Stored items
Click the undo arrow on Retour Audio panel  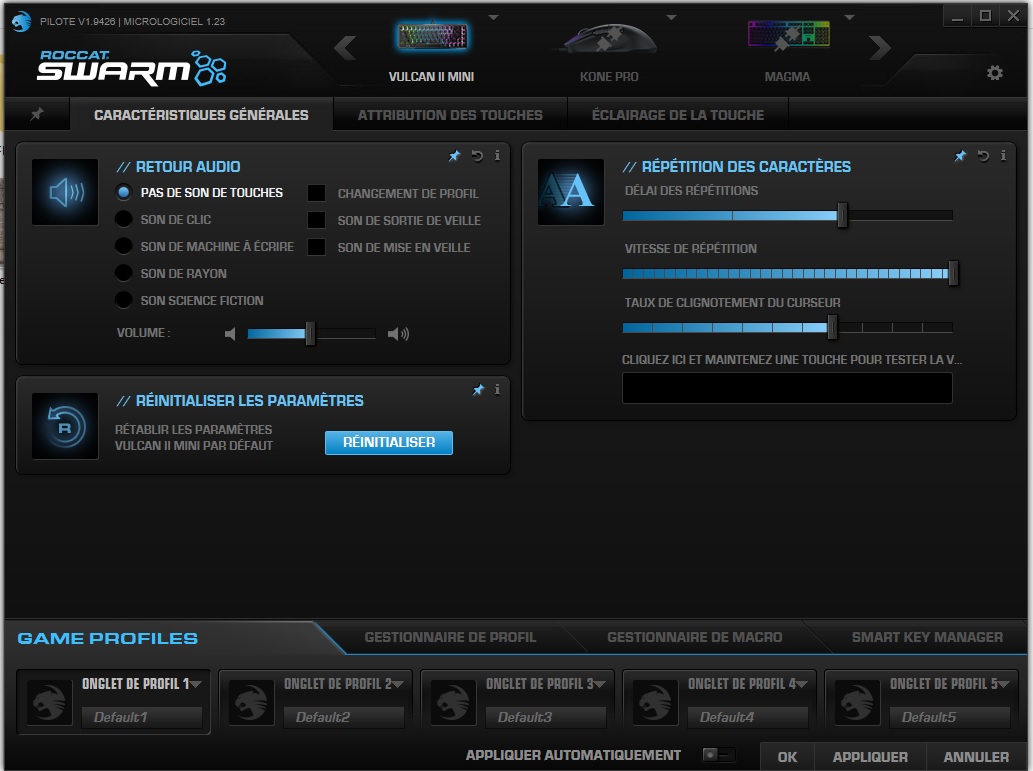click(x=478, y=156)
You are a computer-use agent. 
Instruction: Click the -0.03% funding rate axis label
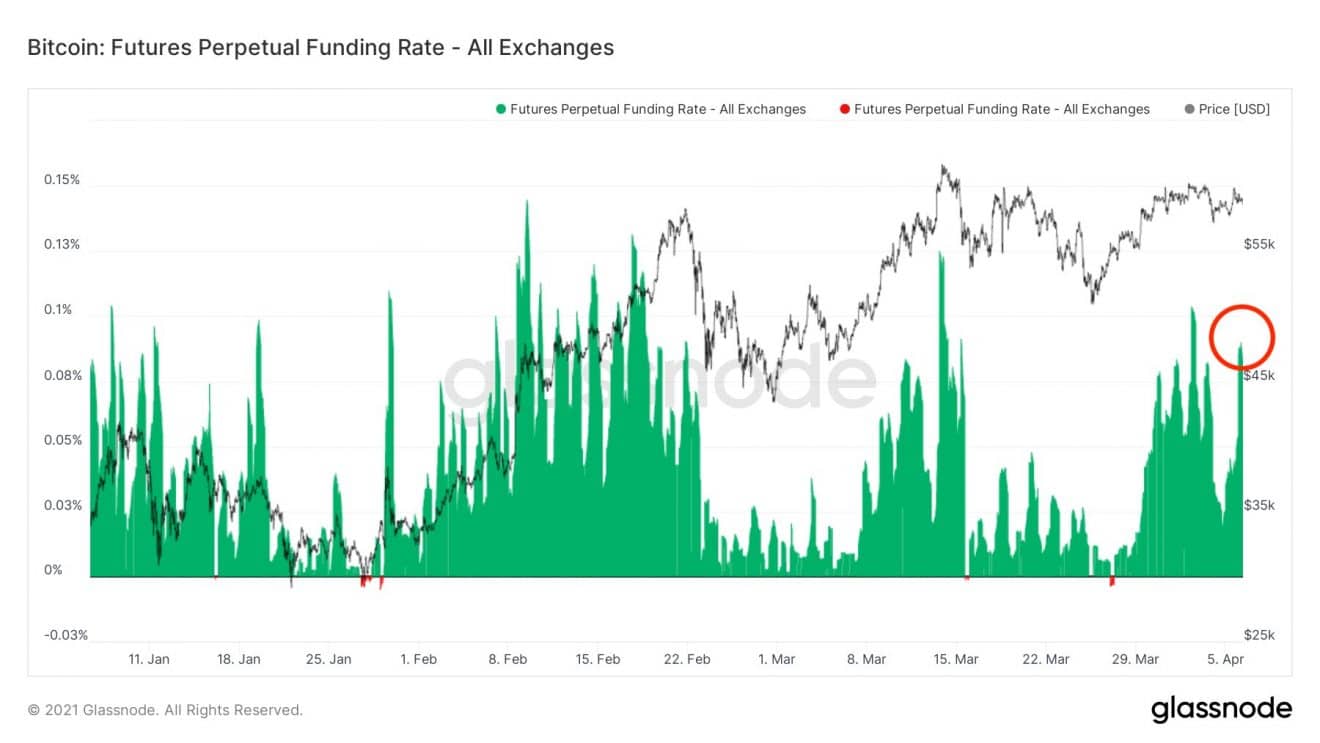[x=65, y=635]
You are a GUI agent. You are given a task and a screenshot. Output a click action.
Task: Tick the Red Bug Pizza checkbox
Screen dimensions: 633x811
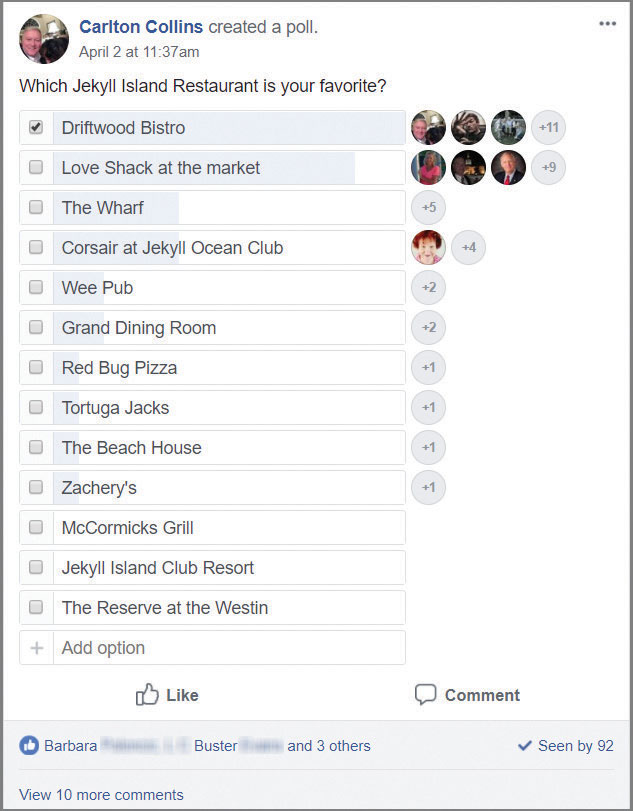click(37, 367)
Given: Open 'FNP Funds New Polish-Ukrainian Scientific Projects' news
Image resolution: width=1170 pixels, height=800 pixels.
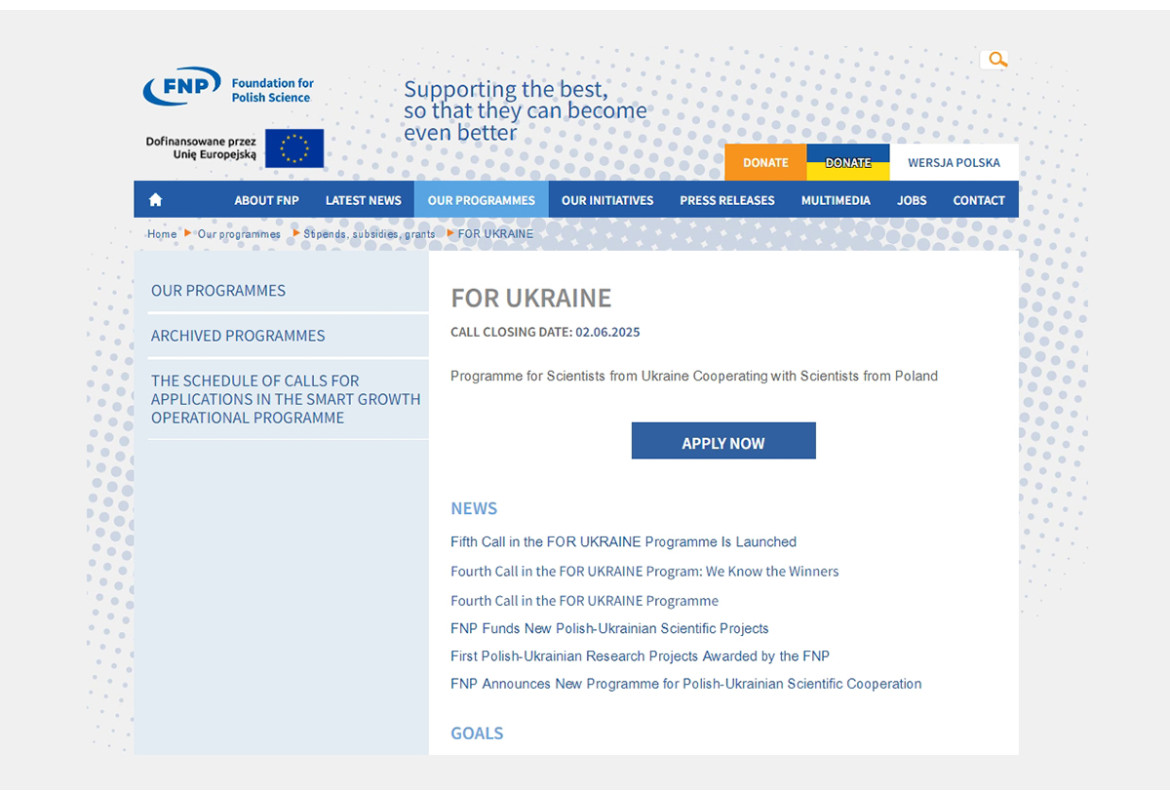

- [What is required]
Above are the records. Copy only the lines from the one with "You are a GUI" through the one with "Given: Open 'FNP", exactly, with no pictures.

- [Completed task]
You are a GUI agent. You are given a task and a screenshot. Output a click action.
Task: Tick the Red Bug Pizza checkbox
Screen dimensions: 633x811
click(37, 367)
Given: Open 'FNP Funds New Polish-Ukrainian Scientific Projects' news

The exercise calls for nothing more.